Il est des livres qui nous trouvent. Ce n'est pas nous qui les choisissons mais eux qui jettent leur dévolu sur nous. Ce roman de la rentrée littéraire m'a trouvée, m'a saisie, m'a émue.
« Ils croyaient être libres alors qu'ils étaient juste seuls. Ils se pensaient confiants alors qu'ils étaient devenus crédules, adhérant au discours d'un État qui ne donne rien et qui se prétend pourtant indispensable. »
L'intrigue débute dans un lieu et un temps inconnus. Plusieurs personnalités sont invitées au même endroit, pour une réunion. Dans la salle, on croise Martin Luther King et Malcom X, les frères Kennedy, Jean Jaurès et Emile Zola, mais aussi d'anciens présidents africains comme Lumumba ou encore Dag Hammarskjöd, qui a été à la tête de l'ONU.
Le maître de cérémonie est Ota Benga, un pygmée du Congo. Il a rassemblé tous ceux qui sont morts pour un combat, pour une idéologie. Et c'est en reprenant l'Histoire du Congo de Léopold II depuis 1895 jusqu'à 1916 qu'il fédérera autour de la condition humaine, du racisme, de l'impérialisme, d'une certaine idée de liberté.
« Si le silence pesait autant sur les consciences, c'est parce qui n'était pas vide. Il ne marquait pas la fin d'un bruit mais l'attente entre deux événements. Il était un tremplin à ce qui allait advenir. »

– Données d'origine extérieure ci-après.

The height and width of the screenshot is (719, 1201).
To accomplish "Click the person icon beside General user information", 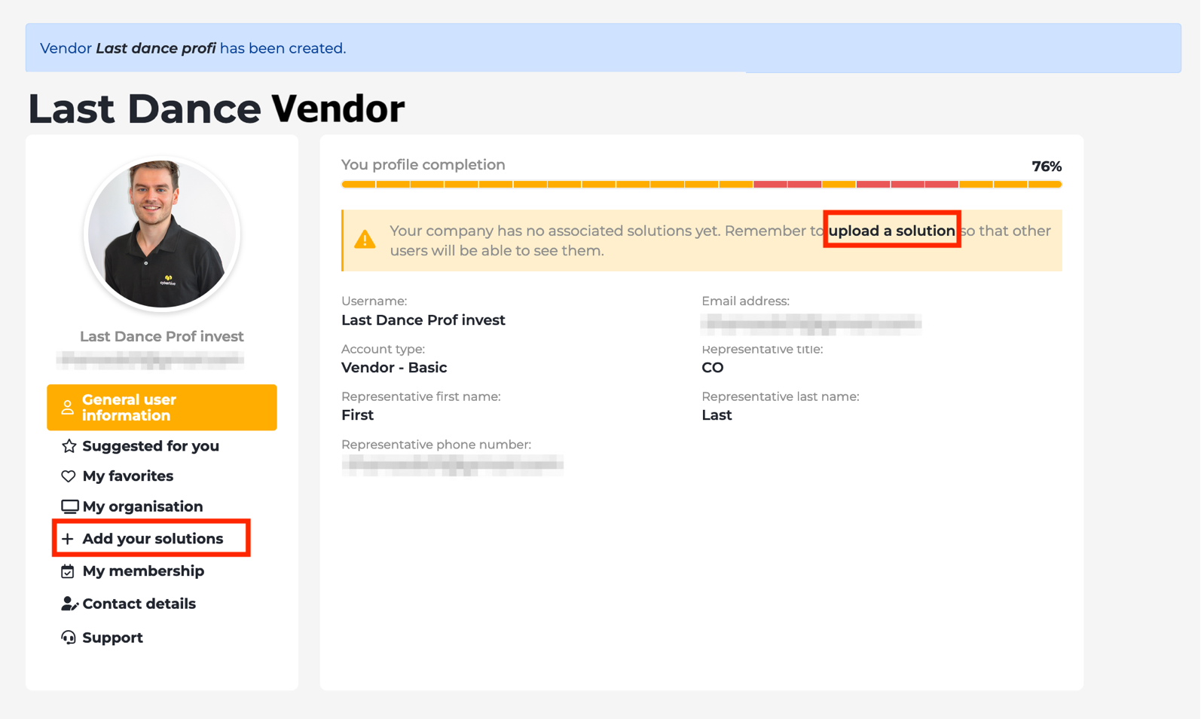I will click(x=67, y=408).
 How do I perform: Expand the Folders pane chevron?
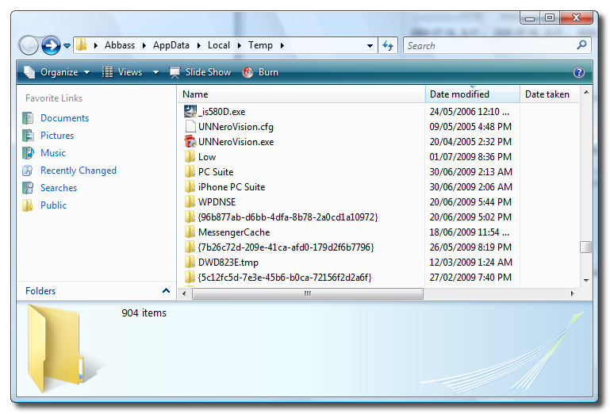[166, 291]
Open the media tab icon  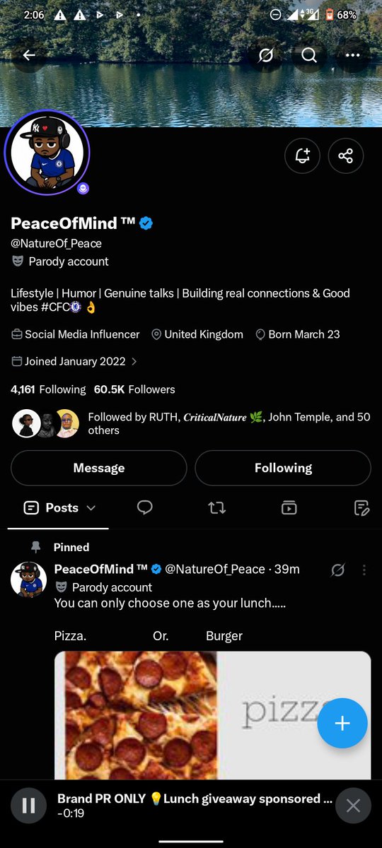point(289,507)
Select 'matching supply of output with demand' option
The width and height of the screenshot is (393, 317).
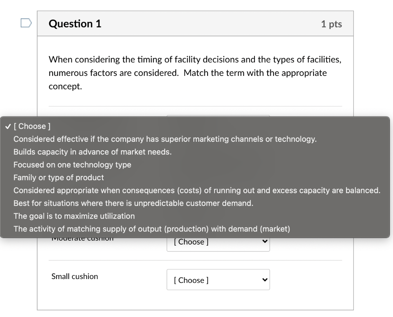click(x=152, y=229)
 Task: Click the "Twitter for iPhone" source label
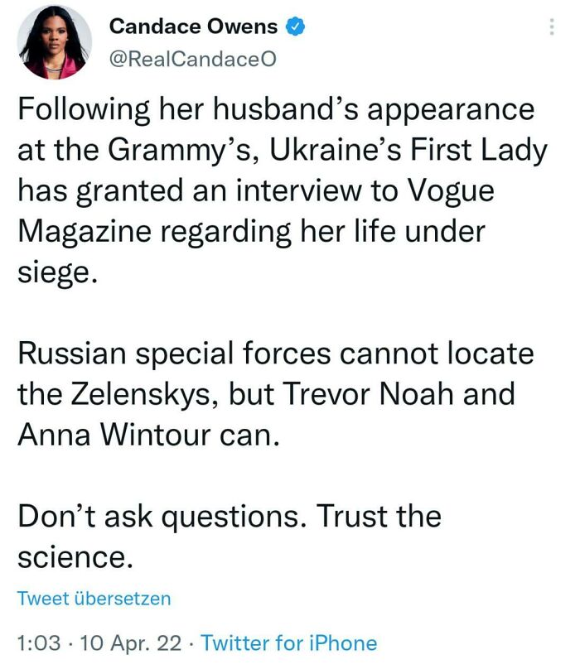click(292, 641)
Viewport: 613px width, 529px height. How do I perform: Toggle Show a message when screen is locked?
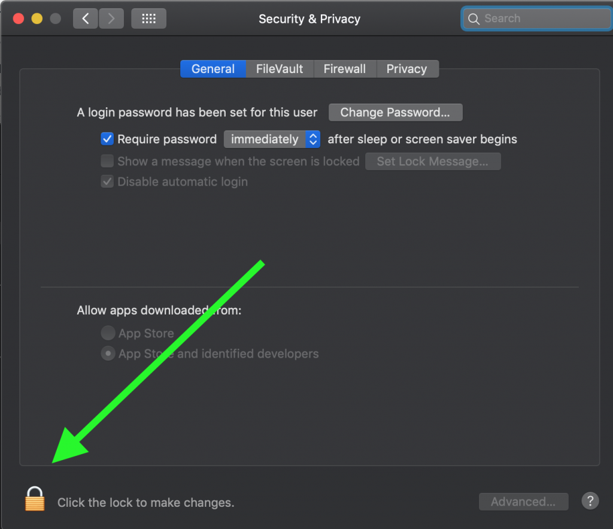(x=107, y=161)
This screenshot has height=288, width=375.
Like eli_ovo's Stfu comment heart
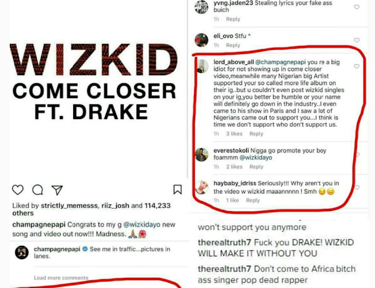tap(357, 40)
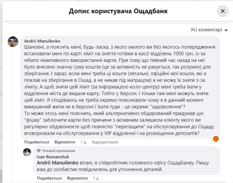Open the Відредаговано edit history link

click(x=105, y=142)
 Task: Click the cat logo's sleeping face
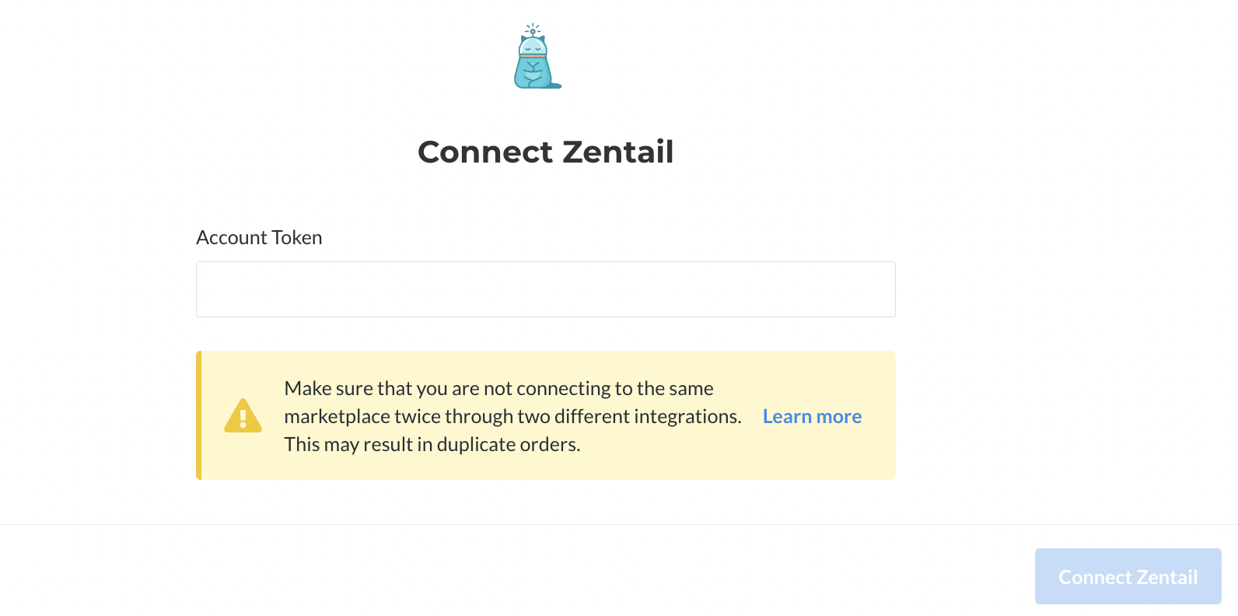tap(533, 48)
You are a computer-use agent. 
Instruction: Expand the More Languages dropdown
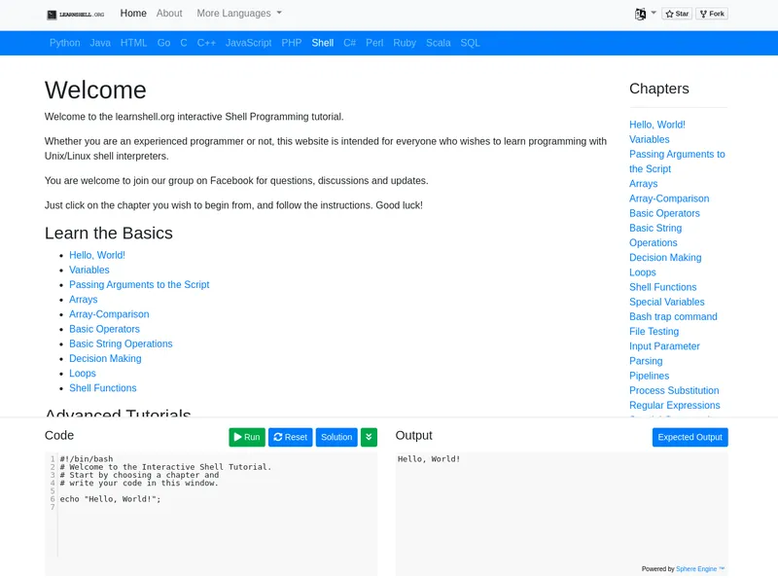238,14
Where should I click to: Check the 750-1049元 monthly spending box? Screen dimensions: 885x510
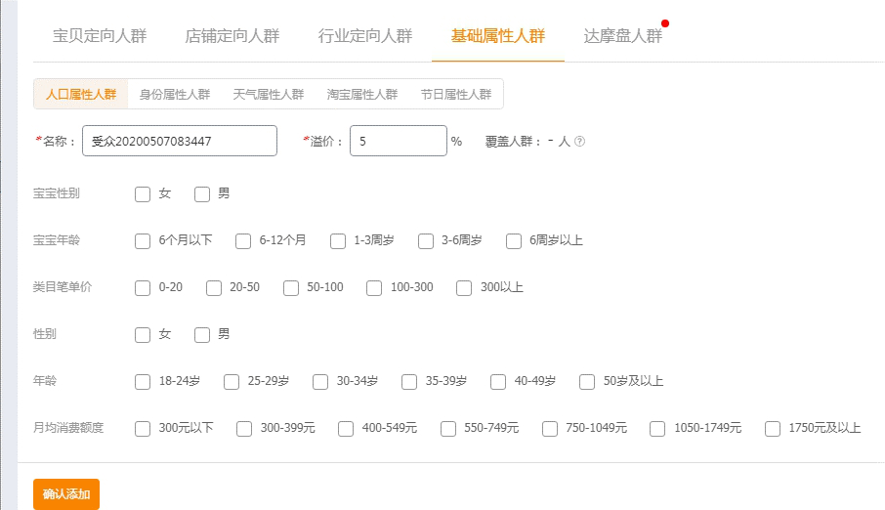coord(550,429)
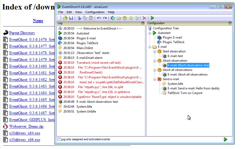This screenshot has height=149, width=252.
Task: Collapse the E-mail folder node
Action: (150, 47)
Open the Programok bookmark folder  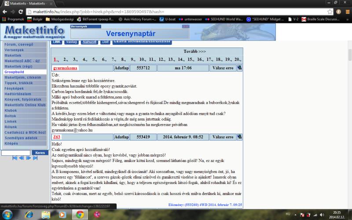pyautogui.click(x=14, y=19)

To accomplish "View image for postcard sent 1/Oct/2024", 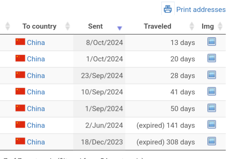I will 212,58.
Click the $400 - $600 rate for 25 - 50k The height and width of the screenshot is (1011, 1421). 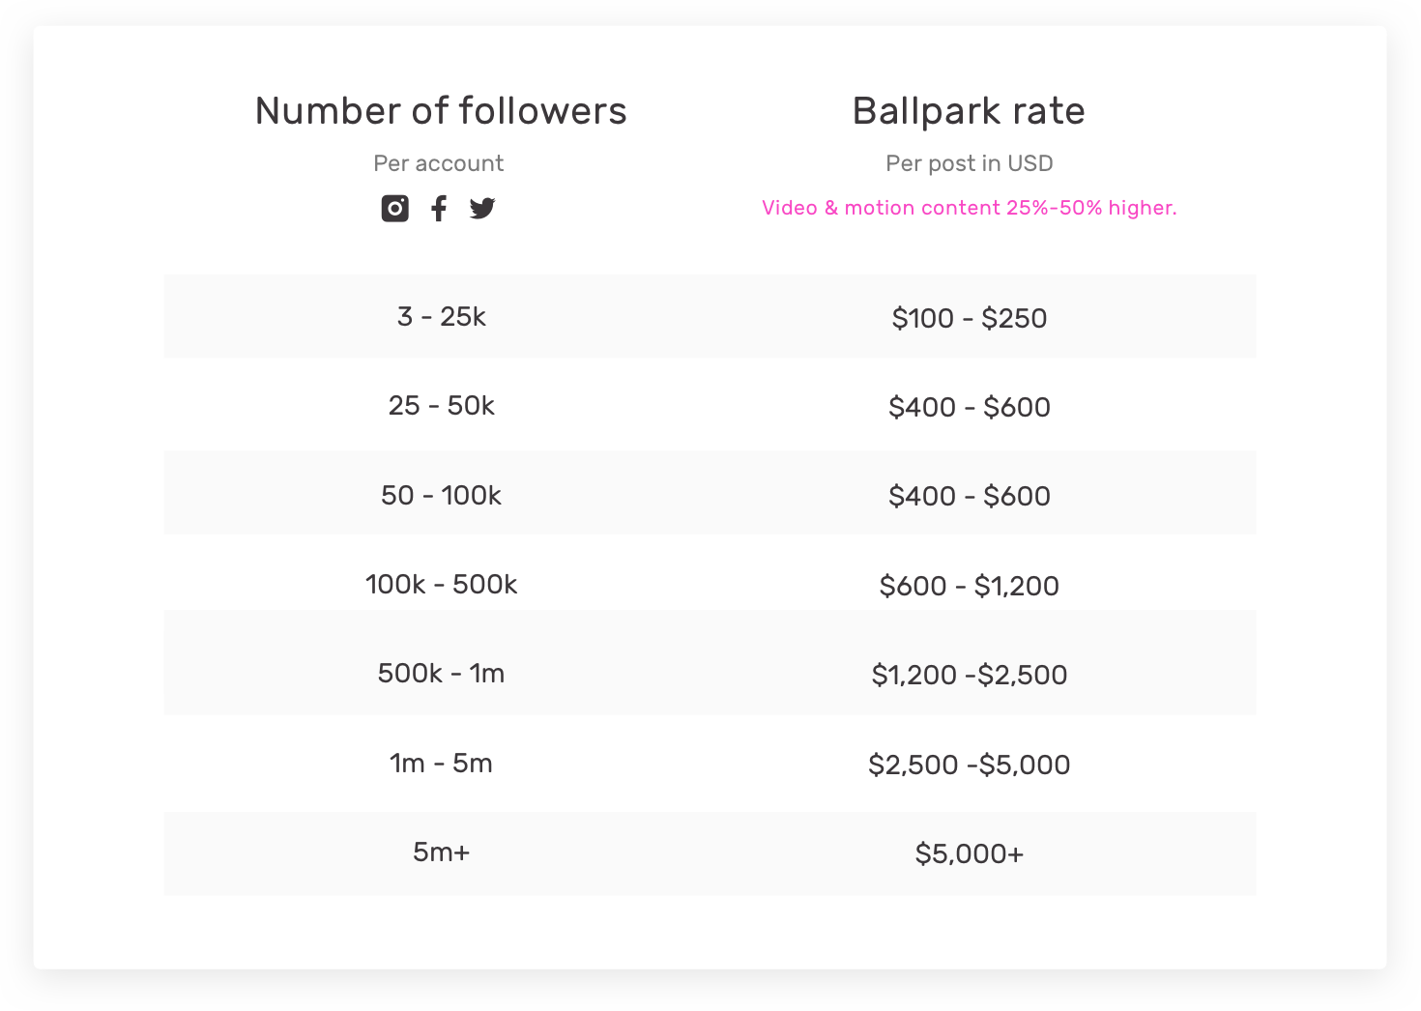(x=969, y=407)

En revenant sur les horreurs perpétrés au nom du roi des Belges, mais aussi sur les suites de l'abolition de l'esclavage aux USA, Ota Benga et ses invités dressent un portrait glaçant de ce jusqu'où les puissants sont prêts à aller pour amasser toujours plus de fortune, sans s'interroger des conséquences.
La tribu entière de ce jeune pygmée a été décimée. Les "indigènes", sous couvert d'évangélisation et de civilisation se retrouvent à devoir payer pour vivre chez eux, à devoir travailler pour mériter de vivre.
C'est l'Histoire du Congo, mais pas que. C'est l'Histoire de la colonisation, du profit, du progrès, de l'esclavage moderne, de l'égoïsme et de la prise de conscience.
« A croire que, quand on a connu la grandeur d’une vie congolaise, avec les monstres et les merveilles qu’elle recèle, on ne peut que dégringoler, ensuite…
En mettant dans un même espace Oussama Ben Laden, le Che, Gandhi ou encore Rosa Luxemburg, Jennifer Richard prenait un pari risqué, celui de choquer. Chacun des protagonistes invité à la rencontre avec Ota Benga est mort en sachant que c'était son destin. Certains l'ont peut-être un peu mérité ? Qui sommes-nous pour le dire ?
« La France n’est pas le pays des droits de l’homme. C’est le pays de la Déclaration des droits de l’homme, c’est différent. »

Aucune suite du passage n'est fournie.